HELLO AMERICA!—For years and years, the name Hugh Hefner has been a part of our life in some way or the other. His progressive ideas and thinking concerning publishing, entertainment and pushing whatever button necessary to change old-fashioned, corny concepts concerning, women, sex and social morals shook a lot of people up, but Hefner couldn’t care less.

My friend Leon Isaac Kennedy agrees with me totally when he said:

“Hef was much more than the man that presented great centerfolds. He was a universal fighter for civil rights and freedom. In particular, back in the fifties, against fierce opposition, he put Black entertainers on his television show, regardless of sponsor’s and network’s protests. And he didn’t put them on just to perform and be escorted off the set.
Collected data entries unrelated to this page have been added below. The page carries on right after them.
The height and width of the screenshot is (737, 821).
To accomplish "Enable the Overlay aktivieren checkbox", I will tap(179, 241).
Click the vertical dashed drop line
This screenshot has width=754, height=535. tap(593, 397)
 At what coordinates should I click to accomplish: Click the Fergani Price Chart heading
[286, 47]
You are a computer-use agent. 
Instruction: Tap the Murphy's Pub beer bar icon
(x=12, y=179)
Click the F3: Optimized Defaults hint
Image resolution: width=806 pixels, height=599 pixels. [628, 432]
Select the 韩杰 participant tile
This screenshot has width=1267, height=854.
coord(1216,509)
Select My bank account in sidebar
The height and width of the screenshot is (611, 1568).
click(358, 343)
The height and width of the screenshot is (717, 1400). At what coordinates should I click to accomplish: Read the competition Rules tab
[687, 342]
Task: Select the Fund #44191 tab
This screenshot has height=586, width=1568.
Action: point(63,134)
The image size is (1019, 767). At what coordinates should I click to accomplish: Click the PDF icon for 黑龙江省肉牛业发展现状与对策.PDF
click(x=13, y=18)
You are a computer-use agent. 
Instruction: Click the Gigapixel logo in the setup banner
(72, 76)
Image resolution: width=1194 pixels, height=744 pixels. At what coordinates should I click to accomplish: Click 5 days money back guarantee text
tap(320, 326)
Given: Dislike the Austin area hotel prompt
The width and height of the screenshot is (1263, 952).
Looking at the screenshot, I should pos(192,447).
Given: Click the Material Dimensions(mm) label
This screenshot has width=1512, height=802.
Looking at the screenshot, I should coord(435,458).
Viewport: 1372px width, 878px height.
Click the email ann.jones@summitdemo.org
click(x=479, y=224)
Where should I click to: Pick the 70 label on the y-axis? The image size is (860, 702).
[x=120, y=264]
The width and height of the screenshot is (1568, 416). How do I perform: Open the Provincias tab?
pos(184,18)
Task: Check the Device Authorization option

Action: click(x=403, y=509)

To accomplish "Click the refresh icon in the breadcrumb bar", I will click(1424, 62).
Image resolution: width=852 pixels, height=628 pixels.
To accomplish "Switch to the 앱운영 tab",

With Hef’s style, he had them mingle, eat, drink, dance and be part of the conversation with everyone else. This was unheard of in that segregated Jim Crow era. And, for me, more than anything, since 1971, Hef has been family and a dear, dear friend.”

It was film and TV star Ruta Lee who first introduced me to Hefner. From that moment on, whenever we met, Hef went out of his way to discuss his latest projects or ideas because he was quite aware of my interest and involvement within the industry.

Not only that, when he decided to celebrate Ruta’s marriage to Web Lowe by opening up the Playboy mansion to her Hollywood friends, I received a personal call from him, inviting me to all the reveling. It resulted in my having one of the best times I had ever experienced in Hollywood. He made sure I met people who might make a difference in my career. It was Hef who called Jim Brown and reminded him that he should have me as one of the special presenters for the Urban League Awards program.

When I co-stared with Ethel Waters in her Tony Award play “Member of the Wedding,” he appeared on opening night with Glenn Ford, John Huston and so many other industry icons supporting me and the rest of the cast. Hef was a man who genuinely cared; he seemed to understand what kind of journey many of us were forced to undertake as artists of color.

His passing reminded me that it was, Hef, who called when alerted of my exit from PLAYERS INT’L PUBLICATIONS, insisted that we meet at his Century City office to discuss what I might do next. The meeting was quite effective in every way, it was Hef after listening to what my future plans might encounter, suddenly picked up the phone and called a local radio station and insisted they meet with me as a possible member of one of their variety shows.

I considered this as a gift from heaven remembering my few years as a performer for NBC radio in Philadelphia as a teenager.  Later, when signed with San Francisco station KDIA, Hef tracked me down and asked how things were going and said with a chuckle, “Give it all you got, guy – KICK ASS!”  I’ve been trying to do just that from that time on.

Hugh Hefner was much more than a collector of beautiful girls, he was one who cared about struggling talented people who dared to dream for a better life not only for themselves but for the world as well.  He will be missed, that’s for sure!